■ **Task inputs**
----------------

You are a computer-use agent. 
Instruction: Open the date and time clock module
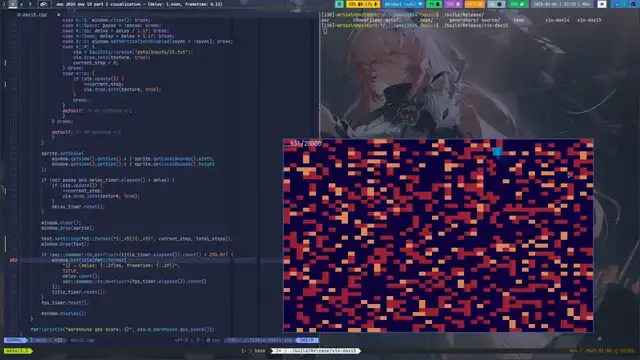pyautogui.click(x=562, y=4)
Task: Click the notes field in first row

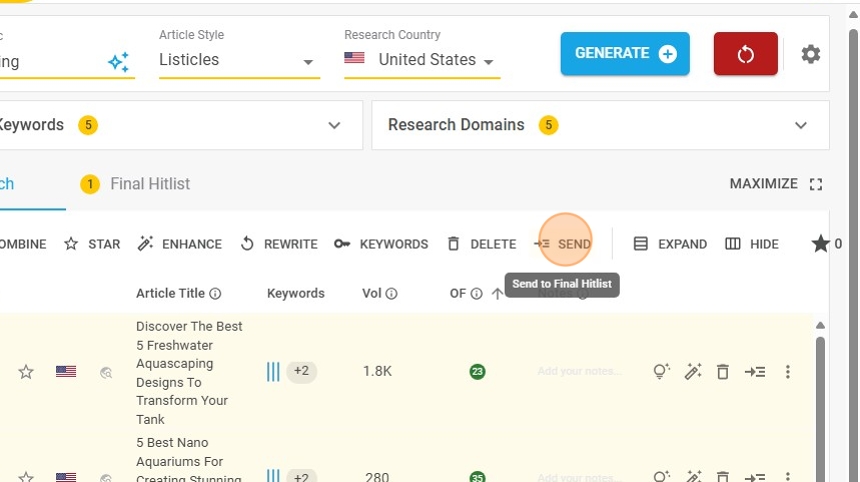Action: click(x=579, y=372)
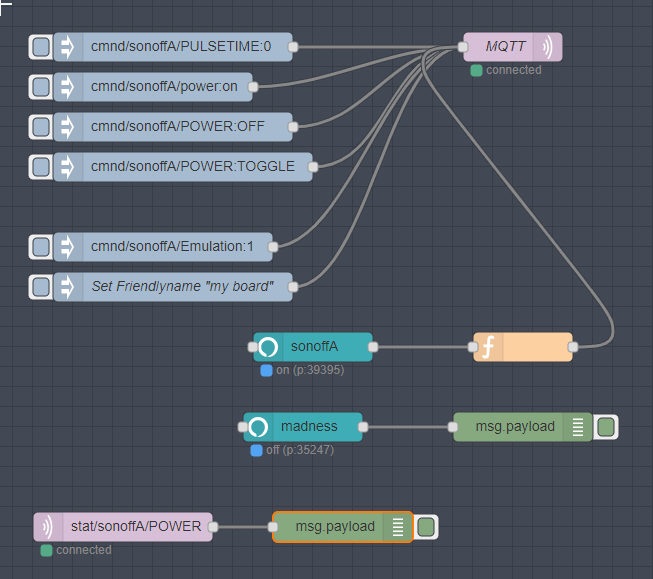Screen dimensions: 653x579
Task: Click the stat/sonoffA/POWER MQTT input icon
Action: point(48,527)
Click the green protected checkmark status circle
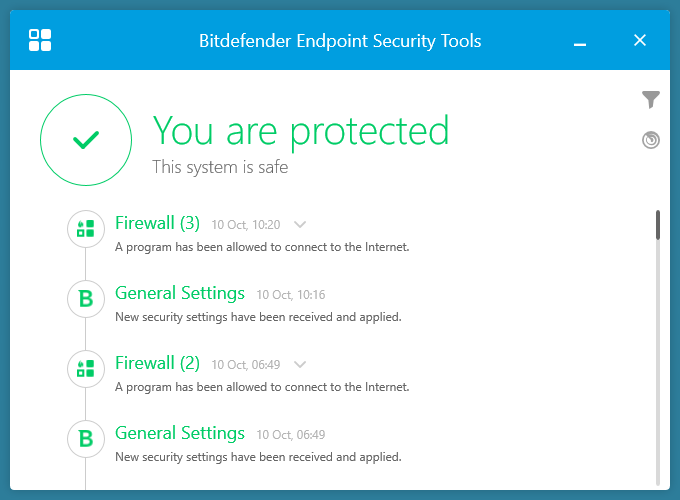The width and height of the screenshot is (680, 500). point(86,141)
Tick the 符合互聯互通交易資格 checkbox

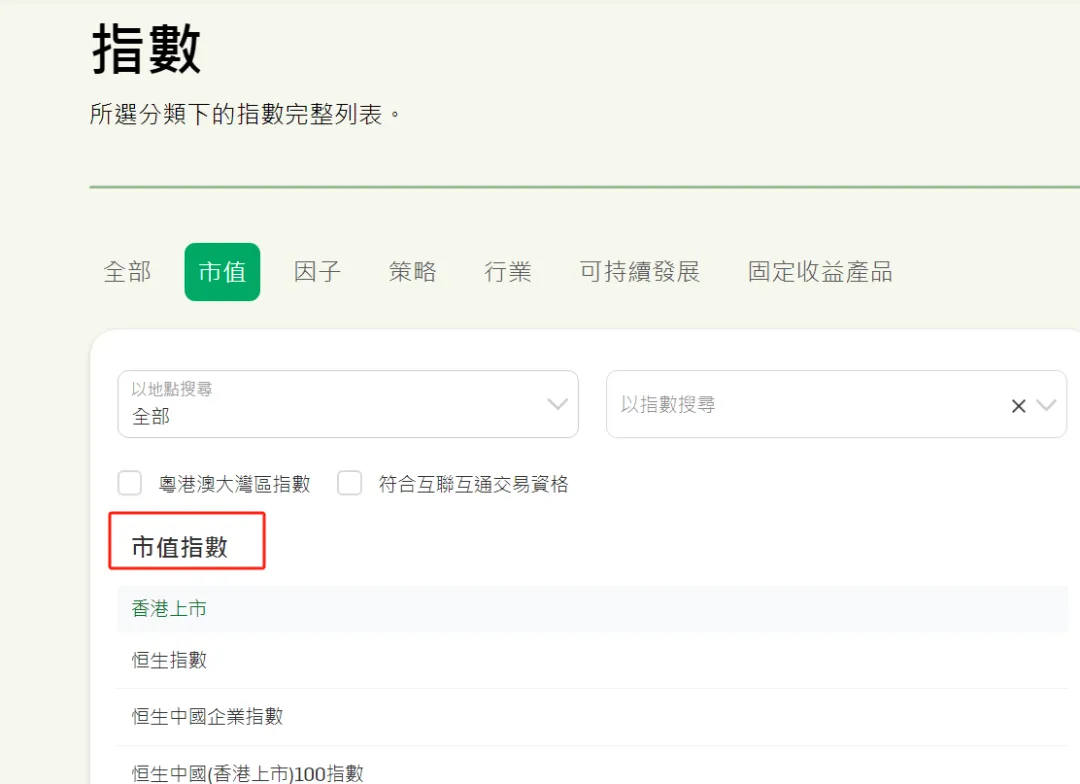pyautogui.click(x=349, y=484)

----------------

■ **Prompt**
Where images occur in the data above, leave them out and repeat everything else exactly.

■ **Written answer**
You are a computer-use agent. 
Instruction: Open the date and time clock module
pyautogui.click(x=562, y=4)
Task: Click the notes field in first row

Action: click(x=579, y=372)
Screen dimensions: 653x579
Task: Click the stat/sonoffA/POWER MQTT input icon
Action: point(48,527)
Click the green protected checkmark status circle
The width and height of the screenshot is (680, 500). point(86,141)
Tick the 符合互聯互通交易資格 checkbox

pyautogui.click(x=349, y=484)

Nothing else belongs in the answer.